🤖 AI Summary
This work addresses the challenges of efficiency and precision in charged particle track reconstruction under the high-pileup conditions of the High-Luminosity LHC. The authors propose a hybrid quantum graph neural network (QGNN) that integrates classical feedforward layers with parameterized variational quantum circuits in an alternating stack, enabling end-to-end trainable classification of hit associations across detector layers.
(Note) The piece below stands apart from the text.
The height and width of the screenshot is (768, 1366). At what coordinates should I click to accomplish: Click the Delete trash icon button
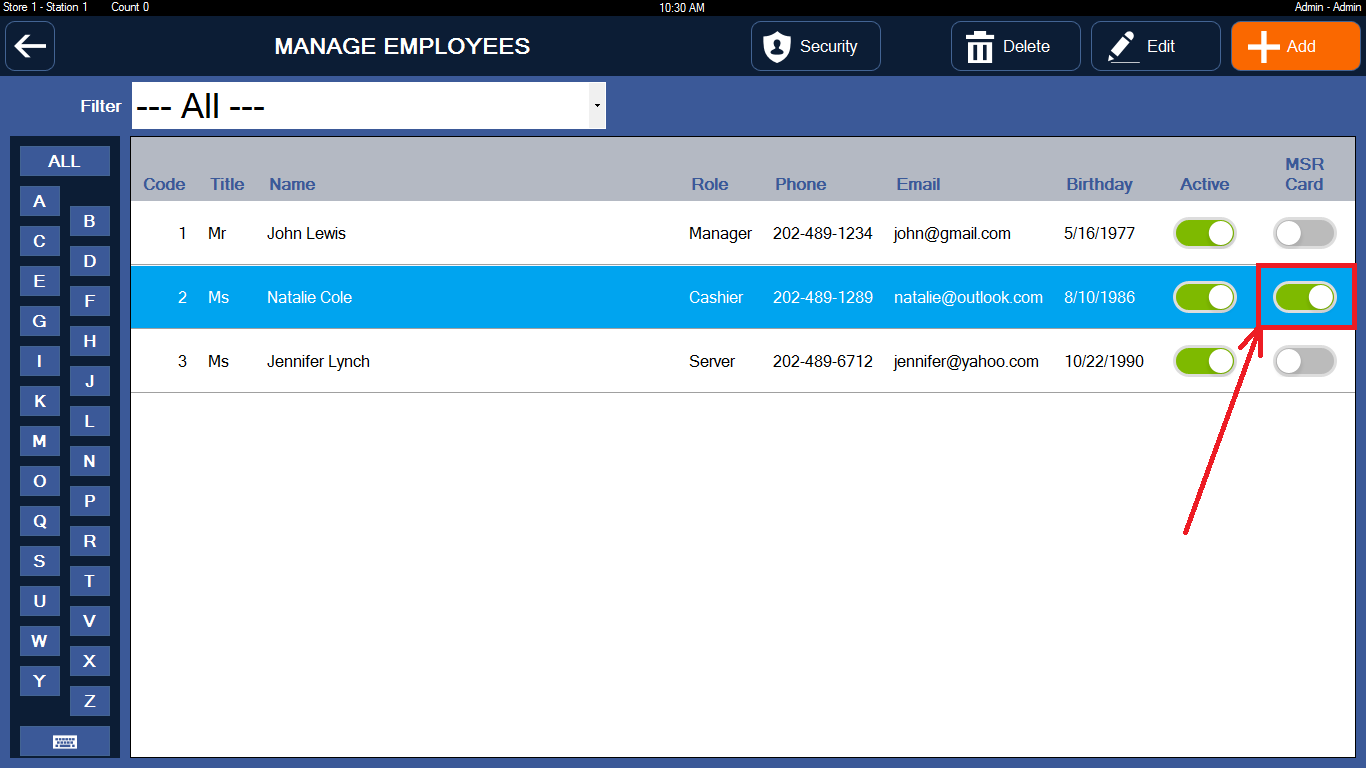1015,46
The architecture systematically elucidates the synergistic interplay between classical and quantum components and introduces key enhancements to the original QGNN framework, substantially improving training convergence and stability. Experimental results on high-luminosity simulation data demonstrate that the upgraded model achieves more reliable convergence, offering compelling new evidence for the applicability of quantum machine learning in high-energy physics.
📝 Abstract
In the forthcoming years the LHC experiments are going to be upgraded to benefit from the substantial increase of the LHC instantaneous luminosity, which will lead to larger, denser events, and, consequently, greater complexity in reconstructing charged particle tracks, motivating frontier research in new technologies. Quantum machine learning models are being investigated as potential new approaches to high energy physics (HEP) tasks. We characterize and upgrade a quantum graph neural network (QGNN) architecture for charged particle track reconstruction on a simulated high luminosity dataset. The model operates on a set of event graphs, each built from the hits generated in tracking detector layers by particles produced in proton collisions, performing a classification of the possible hit connections between adjacent layers. In this approach the QGNN is designed as a hybrid architecture, interleaving classical feedforward networks with parametrized quantum circuits. We characterize the interplay between the classical and quantum components. We report on the principal upgrades to the original design, and present new evidence of improved training behavior, specifically in terms of convergence toward the final trained configuration.